▸ **AIM OF THE EXERCISE**:
Bring together copies of the lines in the data below that contain the word "will".

▸ **Pixel coordinate grounding data**:
Segment Open
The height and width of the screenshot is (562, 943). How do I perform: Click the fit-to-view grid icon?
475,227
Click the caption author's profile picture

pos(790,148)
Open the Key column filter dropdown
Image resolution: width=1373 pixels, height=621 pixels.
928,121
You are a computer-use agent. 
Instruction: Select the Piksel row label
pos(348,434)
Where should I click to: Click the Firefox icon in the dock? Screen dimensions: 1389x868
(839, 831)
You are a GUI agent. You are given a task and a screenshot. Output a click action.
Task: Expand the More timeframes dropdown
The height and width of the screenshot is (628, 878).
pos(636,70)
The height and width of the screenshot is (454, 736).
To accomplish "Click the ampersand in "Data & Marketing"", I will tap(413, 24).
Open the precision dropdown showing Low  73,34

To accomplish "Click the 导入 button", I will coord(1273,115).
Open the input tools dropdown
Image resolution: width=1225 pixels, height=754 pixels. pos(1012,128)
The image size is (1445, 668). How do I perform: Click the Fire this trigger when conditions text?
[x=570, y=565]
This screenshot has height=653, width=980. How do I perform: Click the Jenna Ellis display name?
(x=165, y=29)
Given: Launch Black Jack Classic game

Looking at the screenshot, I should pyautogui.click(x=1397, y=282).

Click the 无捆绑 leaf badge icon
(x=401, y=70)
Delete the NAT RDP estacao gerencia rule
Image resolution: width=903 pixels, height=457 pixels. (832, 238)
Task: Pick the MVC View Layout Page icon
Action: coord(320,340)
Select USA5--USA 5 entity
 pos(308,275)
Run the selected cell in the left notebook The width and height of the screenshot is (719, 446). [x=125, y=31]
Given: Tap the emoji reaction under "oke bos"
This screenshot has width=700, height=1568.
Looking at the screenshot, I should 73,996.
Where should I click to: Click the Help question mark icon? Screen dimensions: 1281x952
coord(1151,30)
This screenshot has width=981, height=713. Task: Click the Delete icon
Segment Closed
▸ **THE ANSWER**:
To accomplish "Click the ampersand in "Data & Marketing"", I will tap(413, 24).
To accomplish "Click the 导入 button", I will coord(1273,115).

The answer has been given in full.